**EXERCISE:** Transcribe the stretch of entries below from the line with "Task: Click the Please" through the line with "The height and width of the screenshot is (443, 675).", exactly and with both ends included; leave out all other lines.

::: GIVEN RECORDS :::

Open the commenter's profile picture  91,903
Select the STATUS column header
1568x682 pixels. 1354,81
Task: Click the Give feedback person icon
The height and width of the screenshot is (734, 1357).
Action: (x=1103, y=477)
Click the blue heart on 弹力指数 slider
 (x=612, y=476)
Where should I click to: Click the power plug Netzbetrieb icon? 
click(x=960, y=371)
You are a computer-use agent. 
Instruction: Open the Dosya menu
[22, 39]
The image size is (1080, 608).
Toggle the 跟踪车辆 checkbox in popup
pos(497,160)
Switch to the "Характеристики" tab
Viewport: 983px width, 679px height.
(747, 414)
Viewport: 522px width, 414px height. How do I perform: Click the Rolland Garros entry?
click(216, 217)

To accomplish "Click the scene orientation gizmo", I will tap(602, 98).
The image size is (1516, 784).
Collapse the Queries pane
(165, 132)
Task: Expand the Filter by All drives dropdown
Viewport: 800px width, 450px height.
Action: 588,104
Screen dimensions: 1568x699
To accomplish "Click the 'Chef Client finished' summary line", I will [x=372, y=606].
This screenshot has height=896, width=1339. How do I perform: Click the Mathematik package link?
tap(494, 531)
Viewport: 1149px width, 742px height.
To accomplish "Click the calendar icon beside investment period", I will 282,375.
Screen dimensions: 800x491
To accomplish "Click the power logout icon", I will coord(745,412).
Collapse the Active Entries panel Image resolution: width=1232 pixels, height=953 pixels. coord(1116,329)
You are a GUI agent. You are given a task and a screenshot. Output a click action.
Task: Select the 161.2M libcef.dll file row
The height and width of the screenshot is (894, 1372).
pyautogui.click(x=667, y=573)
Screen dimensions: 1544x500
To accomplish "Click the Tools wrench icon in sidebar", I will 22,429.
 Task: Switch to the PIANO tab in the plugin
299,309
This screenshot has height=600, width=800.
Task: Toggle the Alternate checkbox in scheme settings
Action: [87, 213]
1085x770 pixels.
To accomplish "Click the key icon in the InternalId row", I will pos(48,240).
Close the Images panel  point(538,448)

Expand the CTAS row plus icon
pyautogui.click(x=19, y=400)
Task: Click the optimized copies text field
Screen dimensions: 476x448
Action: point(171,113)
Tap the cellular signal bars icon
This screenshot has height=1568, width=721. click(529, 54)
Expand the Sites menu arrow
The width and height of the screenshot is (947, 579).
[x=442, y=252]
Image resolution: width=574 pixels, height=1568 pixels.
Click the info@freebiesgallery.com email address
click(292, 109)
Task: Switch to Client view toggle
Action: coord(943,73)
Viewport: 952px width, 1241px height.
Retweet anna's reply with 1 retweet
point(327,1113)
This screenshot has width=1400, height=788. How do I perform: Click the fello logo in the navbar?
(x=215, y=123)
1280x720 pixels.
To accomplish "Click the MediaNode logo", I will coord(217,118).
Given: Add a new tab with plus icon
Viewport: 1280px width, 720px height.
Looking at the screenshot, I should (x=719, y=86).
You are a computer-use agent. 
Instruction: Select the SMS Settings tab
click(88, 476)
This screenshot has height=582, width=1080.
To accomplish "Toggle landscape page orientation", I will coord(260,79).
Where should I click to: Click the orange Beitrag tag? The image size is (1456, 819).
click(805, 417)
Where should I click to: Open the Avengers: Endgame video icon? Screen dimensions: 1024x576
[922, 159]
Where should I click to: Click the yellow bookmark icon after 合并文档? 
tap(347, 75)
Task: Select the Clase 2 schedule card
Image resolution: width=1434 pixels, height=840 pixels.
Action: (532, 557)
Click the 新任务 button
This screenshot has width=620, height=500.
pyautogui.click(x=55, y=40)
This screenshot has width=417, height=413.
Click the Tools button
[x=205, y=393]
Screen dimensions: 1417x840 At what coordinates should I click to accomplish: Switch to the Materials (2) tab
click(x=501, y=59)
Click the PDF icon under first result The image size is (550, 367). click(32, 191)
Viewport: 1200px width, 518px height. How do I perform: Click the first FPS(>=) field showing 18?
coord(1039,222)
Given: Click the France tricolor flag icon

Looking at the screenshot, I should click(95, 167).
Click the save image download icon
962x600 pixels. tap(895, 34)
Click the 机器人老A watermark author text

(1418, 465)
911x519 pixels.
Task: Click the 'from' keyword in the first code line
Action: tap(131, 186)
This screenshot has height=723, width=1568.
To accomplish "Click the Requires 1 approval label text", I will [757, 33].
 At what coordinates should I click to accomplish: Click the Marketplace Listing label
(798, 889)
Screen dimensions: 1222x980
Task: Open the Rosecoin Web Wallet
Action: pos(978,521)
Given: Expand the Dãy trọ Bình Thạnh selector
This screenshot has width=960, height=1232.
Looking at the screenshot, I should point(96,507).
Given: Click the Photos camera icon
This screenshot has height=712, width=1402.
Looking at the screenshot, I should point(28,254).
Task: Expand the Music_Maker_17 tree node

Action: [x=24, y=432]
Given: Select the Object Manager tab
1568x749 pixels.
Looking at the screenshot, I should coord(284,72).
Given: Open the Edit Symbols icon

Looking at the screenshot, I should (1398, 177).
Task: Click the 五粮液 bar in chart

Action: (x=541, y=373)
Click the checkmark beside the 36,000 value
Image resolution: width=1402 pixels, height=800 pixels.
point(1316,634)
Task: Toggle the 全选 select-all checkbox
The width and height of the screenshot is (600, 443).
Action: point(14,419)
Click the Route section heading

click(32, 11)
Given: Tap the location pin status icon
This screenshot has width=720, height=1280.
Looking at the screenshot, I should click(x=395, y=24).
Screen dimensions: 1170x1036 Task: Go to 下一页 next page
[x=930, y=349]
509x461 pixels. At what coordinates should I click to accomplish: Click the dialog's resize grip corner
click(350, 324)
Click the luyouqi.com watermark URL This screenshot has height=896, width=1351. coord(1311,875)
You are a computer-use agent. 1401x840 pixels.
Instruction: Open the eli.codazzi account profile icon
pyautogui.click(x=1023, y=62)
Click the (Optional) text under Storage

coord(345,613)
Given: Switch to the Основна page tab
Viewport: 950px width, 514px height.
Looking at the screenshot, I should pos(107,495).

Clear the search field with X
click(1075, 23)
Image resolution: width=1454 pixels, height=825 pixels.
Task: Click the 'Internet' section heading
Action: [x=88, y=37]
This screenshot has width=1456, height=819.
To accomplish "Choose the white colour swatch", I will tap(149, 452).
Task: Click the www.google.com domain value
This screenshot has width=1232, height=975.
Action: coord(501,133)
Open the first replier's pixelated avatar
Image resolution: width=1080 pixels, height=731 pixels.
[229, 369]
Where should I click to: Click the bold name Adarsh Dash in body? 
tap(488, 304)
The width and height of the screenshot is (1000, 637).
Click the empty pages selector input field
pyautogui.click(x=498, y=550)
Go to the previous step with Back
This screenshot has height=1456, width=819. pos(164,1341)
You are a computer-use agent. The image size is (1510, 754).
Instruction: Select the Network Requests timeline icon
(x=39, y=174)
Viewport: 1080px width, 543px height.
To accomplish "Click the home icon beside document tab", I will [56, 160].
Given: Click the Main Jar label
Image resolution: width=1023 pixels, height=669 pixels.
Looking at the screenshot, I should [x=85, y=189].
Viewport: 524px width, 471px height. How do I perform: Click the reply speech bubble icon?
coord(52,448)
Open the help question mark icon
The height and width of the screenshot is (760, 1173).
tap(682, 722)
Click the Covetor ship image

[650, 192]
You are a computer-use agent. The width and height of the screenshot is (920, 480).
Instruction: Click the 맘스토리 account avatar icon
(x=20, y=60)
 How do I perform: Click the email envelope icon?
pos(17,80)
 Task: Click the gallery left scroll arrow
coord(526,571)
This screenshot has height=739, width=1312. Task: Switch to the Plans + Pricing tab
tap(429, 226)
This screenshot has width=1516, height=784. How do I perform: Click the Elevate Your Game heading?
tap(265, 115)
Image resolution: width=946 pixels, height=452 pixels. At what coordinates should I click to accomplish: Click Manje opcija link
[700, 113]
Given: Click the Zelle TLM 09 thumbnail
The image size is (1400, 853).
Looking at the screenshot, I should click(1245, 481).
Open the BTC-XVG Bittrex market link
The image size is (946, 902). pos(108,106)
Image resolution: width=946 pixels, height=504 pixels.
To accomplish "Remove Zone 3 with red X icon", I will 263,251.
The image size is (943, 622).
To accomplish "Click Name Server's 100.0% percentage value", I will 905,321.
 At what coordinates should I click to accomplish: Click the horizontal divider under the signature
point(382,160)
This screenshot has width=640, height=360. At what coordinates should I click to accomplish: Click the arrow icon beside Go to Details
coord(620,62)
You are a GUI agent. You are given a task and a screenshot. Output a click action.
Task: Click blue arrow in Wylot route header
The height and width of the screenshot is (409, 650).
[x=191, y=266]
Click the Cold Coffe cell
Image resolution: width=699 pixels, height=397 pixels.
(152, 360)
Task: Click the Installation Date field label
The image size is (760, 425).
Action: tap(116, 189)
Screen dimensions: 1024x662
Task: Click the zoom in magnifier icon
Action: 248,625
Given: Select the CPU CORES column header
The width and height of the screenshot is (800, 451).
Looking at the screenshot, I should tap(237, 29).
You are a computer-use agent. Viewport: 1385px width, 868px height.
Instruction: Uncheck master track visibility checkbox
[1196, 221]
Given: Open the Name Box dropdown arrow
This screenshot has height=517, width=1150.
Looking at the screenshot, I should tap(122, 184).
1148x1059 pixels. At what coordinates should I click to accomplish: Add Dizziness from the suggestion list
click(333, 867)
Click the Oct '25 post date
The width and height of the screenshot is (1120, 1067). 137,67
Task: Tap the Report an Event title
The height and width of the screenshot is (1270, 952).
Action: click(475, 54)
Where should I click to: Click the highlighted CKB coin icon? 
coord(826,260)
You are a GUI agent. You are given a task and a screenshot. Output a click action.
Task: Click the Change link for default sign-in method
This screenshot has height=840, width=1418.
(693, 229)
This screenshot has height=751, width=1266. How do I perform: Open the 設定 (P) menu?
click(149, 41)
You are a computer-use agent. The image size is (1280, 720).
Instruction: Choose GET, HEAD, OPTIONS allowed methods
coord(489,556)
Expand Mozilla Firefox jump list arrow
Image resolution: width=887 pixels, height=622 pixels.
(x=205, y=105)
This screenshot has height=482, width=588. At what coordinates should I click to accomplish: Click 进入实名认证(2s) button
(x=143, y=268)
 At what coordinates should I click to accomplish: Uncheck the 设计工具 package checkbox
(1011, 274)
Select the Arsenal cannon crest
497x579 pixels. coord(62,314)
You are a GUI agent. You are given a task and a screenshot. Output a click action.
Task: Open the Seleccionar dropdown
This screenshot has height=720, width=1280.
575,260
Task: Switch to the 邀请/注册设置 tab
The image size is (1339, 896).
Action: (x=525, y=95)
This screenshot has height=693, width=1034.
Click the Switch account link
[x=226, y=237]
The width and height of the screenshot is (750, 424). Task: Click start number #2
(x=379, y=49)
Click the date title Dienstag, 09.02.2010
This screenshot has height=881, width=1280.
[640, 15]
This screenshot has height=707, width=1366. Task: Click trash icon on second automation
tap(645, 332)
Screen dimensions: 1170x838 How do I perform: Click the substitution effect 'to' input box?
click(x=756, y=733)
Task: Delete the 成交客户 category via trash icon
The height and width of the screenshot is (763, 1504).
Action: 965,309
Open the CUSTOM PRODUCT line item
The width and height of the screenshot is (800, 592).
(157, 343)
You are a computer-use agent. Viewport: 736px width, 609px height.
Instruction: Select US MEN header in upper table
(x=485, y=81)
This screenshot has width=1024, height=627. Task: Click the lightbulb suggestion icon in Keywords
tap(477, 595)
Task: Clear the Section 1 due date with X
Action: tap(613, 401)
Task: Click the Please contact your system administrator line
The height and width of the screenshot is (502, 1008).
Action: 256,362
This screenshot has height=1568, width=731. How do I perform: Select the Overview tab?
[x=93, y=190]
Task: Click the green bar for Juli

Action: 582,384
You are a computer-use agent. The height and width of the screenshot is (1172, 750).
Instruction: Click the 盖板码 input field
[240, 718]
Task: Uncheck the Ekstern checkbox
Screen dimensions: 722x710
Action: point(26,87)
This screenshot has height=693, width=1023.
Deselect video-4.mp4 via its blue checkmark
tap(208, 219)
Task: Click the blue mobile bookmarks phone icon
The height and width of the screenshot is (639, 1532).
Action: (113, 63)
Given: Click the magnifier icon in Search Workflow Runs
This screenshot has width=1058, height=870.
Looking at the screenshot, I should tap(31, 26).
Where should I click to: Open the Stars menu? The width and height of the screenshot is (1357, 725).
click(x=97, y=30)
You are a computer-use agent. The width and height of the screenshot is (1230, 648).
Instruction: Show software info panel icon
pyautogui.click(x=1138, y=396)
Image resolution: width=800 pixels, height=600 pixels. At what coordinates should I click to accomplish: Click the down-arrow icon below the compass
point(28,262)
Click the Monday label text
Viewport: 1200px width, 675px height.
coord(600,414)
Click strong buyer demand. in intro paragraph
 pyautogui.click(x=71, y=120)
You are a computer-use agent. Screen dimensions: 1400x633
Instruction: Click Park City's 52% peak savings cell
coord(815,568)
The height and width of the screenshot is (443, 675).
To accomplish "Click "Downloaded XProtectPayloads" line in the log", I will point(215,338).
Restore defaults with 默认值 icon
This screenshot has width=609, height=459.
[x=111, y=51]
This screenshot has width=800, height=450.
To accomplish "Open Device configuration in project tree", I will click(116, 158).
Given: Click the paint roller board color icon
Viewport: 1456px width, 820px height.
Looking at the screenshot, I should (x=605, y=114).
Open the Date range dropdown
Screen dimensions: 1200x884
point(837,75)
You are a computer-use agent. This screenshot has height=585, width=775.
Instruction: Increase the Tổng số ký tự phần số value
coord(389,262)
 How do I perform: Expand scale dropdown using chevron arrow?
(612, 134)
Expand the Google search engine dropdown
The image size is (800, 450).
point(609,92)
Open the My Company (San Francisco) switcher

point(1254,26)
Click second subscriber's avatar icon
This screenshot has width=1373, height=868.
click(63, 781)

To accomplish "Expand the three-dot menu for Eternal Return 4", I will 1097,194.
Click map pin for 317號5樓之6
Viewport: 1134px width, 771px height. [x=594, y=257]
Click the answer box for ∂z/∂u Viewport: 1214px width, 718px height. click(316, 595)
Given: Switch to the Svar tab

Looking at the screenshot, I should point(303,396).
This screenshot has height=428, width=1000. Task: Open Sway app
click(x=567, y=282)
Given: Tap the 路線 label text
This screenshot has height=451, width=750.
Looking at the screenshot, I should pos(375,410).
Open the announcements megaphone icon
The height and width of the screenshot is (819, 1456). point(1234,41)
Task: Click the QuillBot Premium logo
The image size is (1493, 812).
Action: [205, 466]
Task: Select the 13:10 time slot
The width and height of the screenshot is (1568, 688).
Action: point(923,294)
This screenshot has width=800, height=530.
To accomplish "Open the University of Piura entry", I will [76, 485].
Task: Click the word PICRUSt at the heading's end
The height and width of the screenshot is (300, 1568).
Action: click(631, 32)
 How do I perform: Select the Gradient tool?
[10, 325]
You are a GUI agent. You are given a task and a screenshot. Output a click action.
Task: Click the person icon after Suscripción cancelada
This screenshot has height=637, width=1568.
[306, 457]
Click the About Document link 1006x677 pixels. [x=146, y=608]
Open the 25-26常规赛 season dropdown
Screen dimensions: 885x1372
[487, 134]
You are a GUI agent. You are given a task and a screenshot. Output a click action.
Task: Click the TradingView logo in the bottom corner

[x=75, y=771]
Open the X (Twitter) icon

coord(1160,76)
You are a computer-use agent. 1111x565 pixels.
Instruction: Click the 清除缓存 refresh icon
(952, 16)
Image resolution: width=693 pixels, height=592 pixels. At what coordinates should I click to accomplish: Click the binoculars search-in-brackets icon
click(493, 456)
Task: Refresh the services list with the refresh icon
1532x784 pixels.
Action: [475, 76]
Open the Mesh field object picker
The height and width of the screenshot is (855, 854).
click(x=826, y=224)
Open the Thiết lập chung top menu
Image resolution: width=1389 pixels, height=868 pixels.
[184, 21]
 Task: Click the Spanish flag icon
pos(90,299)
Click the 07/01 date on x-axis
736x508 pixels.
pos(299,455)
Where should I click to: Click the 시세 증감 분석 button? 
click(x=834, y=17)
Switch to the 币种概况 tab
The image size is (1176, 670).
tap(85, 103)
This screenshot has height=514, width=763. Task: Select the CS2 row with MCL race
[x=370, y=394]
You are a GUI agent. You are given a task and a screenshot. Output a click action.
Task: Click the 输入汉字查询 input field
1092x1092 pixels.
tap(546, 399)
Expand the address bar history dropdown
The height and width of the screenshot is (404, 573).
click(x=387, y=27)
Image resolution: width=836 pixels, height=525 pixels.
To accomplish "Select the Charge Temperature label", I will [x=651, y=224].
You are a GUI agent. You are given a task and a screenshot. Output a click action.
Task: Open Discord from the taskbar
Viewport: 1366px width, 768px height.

:::

**WORKED SOLUTION:**
Task: Click the Please contact your system administrator line
The height and width of the screenshot is (502, 1008).
Action: 256,362
This screenshot has height=1568, width=731. How do I perform: Select the Overview tab?
[x=93, y=190]
Task: Click the green bar for Juli

Action: 582,384
You are a computer-use agent. The height and width of the screenshot is (1172, 750).
Instruction: Click the 盖板码 input field
[240, 718]
Task: Uncheck the Ekstern checkbox
Screen dimensions: 722x710
Action: point(26,87)
This screenshot has height=693, width=1023.
Deselect video-4.mp4 via its blue checkmark
tap(208, 219)
Task: Click the blue mobile bookmarks phone icon
The height and width of the screenshot is (639, 1532).
Action: (113, 63)
Given: Click the magnifier icon in Search Workflow Runs
This screenshot has width=1058, height=870.
Looking at the screenshot, I should tap(31, 26).
Where should I click to: Open the Stars menu? The width and height of the screenshot is (1357, 725).
click(x=97, y=30)
You are a computer-use agent. The width and height of the screenshot is (1230, 648).
Instruction: Show software info panel icon
pyautogui.click(x=1138, y=396)
Image resolution: width=800 pixels, height=600 pixels. At what coordinates should I click to accomplish: Click the down-arrow icon below the compass
point(28,262)
Click the Monday label text
Viewport: 1200px width, 675px height.
coord(600,414)
Click strong buyer demand. in intro paragraph
 pyautogui.click(x=71, y=120)
You are a computer-use agent. Screen dimensions: 1400x633
Instruction: Click Park City's 52% peak savings cell
coord(815,568)
The height and width of the screenshot is (443, 675).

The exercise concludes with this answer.